Please output the entries below exactly as they are.
• • • • • • •
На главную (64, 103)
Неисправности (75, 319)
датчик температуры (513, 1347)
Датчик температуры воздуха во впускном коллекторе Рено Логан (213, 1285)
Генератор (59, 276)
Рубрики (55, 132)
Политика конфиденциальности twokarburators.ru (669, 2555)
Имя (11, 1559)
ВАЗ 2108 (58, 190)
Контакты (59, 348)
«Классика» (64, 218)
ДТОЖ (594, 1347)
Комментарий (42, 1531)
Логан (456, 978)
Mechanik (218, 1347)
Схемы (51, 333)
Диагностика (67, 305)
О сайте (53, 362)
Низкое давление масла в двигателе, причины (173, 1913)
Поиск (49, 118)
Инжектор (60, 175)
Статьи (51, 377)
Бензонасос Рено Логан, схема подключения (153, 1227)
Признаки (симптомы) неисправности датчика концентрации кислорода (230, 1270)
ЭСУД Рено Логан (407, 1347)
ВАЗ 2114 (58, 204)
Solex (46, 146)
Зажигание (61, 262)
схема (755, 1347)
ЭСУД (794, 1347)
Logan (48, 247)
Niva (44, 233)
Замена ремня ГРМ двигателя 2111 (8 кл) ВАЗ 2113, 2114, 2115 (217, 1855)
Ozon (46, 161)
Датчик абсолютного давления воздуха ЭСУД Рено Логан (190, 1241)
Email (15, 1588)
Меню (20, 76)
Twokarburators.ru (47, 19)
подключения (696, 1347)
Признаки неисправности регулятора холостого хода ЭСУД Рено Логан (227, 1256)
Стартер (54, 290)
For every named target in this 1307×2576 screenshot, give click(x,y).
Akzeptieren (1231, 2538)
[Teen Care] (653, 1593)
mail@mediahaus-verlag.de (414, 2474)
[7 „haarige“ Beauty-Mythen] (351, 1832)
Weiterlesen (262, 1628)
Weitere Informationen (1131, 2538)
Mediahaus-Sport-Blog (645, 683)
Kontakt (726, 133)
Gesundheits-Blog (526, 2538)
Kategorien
• • • • • • •
■ Answer
На главную (64, 103)
Неисправности (75, 319)
датчик температуры (513, 1347)
Датчик температуры воздуха во впускном коллекторе Рено Логан (213, 1285)
Генератор (59, 276)
Рубрики (55, 132)
Политика конфиденциальности twokarburators.ru (669, 2555)
Имя (11, 1559)
ВАЗ 2108 (58, 190)
Контакты (59, 348)
«Классика» (64, 218)
ДТОЖ (594, 1347)
Комментарий (42, 1531)
Логан (456, 978)
Mechanik (218, 1347)
Схемы (51, 333)
Диагностика (67, 305)
О сайте (53, 362)
Низкое давление масла в двигателе, причины (173, 1913)
Поиск (49, 118)
Инжектор (60, 175)
Статьи (51, 377)
Бензонасос Рено Логан, схема подключения (153, 1227)
Признаки (симптомы) неисправности датчика концентрации кислорода (230, 1270)
ЭСУД Рено Логан (407, 1347)
ВАЗ 2114 (58, 204)
Solex (46, 146)
Зажигание (61, 262)
схема (755, 1347)
ЭСУД (794, 1347)
Logan (48, 247)
Niva (44, 233)
Замена ремня ГРМ двигателя 2111 (8 кл) ВАЗ 2113, 2114, 2115 (217, 1855)
Ozon (46, 161)
Датчик абсолютного давления воздуха ЭСУД Рено Логан (190, 1241)
Email (15, 1588)
Меню (20, 76)
Twokarburators.ru (47, 19)
подключения (696, 1347)
Признаки неисправности регулятора холостого хода ЭСУД Рено Логан (227, 1256)
Стартер (54, 290)
For every named target in this 1307×2576 screenshot, give click(x,y).
Akzeptieren (1231, 2538)
[Teen Care] (653, 1593)
mail@mediahaus-verlag.de (414, 2474)
[7 „haarige“ Beauty-Mythen] (351, 1832)
Weiterlesen (262, 1628)
Weitere Informationen (1131, 2538)
Mediahaus-Sport-Blog (645, 683)
Kontakt (726, 133)
Gesundheits-Blog (526, 2538)
Kategorien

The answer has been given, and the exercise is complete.